We have immediate deductibility for water and fodder infrastructure. A farming family I know had two huge hay sheds full of hay before the drought. Last year, as the hay prices climbed, they sold it all off. A lot of the hay went to the eastern states. I was talking to the owner, one of the operators and he said: ‘You know what we’re going to do? We sold off our two lots of hay at good profits and kept hay for ourselves, and now we’re going to use that money to build another hay shed because we get immediate tax deductibility of that asset. Next time, when it rains, we’ll have three hay sheds full of hay.’ This will expand the ability of all Australian farmers to withstand the drought because it will mean there will be more hay held in storage in Australia when it comes to the next drought. It’s the same for investment in water infrastructure. There are 13 properties that I’m aware of in the Eyre Peninsula where farmers have invested in plastic water runs so they can harvest every drop of water, every drop of dew that runs off that particular area. It increases the efficiency of water runs by hundreds and hundreds of per cent. Water priced at $3.50 a kilolitre could make an enormous difference to the bottom line of the farm.

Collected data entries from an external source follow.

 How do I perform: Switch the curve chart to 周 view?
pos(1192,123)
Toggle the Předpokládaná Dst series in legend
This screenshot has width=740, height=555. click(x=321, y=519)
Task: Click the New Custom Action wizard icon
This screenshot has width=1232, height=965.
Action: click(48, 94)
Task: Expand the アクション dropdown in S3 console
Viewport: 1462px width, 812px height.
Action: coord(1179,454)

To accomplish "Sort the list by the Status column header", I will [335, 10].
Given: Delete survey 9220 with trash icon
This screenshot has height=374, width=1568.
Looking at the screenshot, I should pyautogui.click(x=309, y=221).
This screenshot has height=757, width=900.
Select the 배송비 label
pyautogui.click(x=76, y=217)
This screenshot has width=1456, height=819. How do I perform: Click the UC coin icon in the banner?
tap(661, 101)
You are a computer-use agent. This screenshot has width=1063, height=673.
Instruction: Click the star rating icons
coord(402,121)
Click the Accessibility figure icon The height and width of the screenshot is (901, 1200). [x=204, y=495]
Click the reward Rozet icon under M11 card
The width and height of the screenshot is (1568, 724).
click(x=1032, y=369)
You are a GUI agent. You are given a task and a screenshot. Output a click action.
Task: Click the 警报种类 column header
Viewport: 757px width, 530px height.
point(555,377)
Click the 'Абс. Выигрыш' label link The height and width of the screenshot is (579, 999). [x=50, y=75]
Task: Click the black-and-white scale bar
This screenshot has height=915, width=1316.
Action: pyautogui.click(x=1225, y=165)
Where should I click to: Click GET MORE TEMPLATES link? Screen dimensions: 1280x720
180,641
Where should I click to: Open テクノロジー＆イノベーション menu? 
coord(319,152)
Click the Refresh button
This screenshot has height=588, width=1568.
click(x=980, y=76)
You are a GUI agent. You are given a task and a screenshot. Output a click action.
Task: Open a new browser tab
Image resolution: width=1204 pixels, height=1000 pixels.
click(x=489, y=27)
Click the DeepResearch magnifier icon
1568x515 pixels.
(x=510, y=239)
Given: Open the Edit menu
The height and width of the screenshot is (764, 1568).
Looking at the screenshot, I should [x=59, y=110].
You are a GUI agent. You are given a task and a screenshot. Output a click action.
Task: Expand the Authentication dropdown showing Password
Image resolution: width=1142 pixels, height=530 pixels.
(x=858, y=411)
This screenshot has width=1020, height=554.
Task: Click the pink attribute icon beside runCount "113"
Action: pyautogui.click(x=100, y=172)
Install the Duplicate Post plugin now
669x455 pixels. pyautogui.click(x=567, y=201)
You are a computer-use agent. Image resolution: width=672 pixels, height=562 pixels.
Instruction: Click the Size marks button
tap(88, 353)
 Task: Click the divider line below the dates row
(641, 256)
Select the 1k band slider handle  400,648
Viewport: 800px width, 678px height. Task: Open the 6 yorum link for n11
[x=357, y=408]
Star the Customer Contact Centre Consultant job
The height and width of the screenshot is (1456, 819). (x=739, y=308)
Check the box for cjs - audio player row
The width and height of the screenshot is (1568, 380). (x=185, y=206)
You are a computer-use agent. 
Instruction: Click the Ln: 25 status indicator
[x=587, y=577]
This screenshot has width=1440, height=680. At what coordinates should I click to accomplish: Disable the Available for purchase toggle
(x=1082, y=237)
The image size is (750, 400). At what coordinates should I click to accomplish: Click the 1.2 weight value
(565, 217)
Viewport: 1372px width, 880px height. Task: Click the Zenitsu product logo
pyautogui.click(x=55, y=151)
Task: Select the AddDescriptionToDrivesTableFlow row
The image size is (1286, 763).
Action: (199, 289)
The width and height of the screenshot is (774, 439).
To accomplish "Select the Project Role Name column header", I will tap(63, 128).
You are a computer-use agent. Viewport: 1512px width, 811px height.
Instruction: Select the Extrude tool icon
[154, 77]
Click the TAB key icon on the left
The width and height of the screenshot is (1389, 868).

We’ve got the capital purchases, the immediate write-off of items up to $30,000 and $3½ billion for dams, weirs and infrastructure. We currently have $3.9 billion in the Drought Future Fund, and the member for Hunter spoke about this. It will return $100 million a year just for the kinds of projects I’ve been speaking about—building infrastructure, backing capital investment, building on ideas and investment for the future so farmers are better adapted to deal with the dry times in the future.
One of the things we’ve invested in for a long time in Australia is research and development, particularly the GRDC for the grains industry and the ALMC for livestock. I look at my property now, which is in a drought that’s at least as bad as 1982, which is the worst drought in my memory, and there’s no moving soil. The ground is all tied down. We don’t have moving soil because we changed the agricultural practices that operate in Australia, and we changed those on the back of the fantastic research we’ve done in this country which has backed farmers to grow more grain out of less rain and ensure they can look after our soils for future generations and Australia generally. That comes from the long-term practice of governments setting good infrastructure frames in place.
I say we’ve got a fantastic national drought policy. I refute the claims of people who say we do not.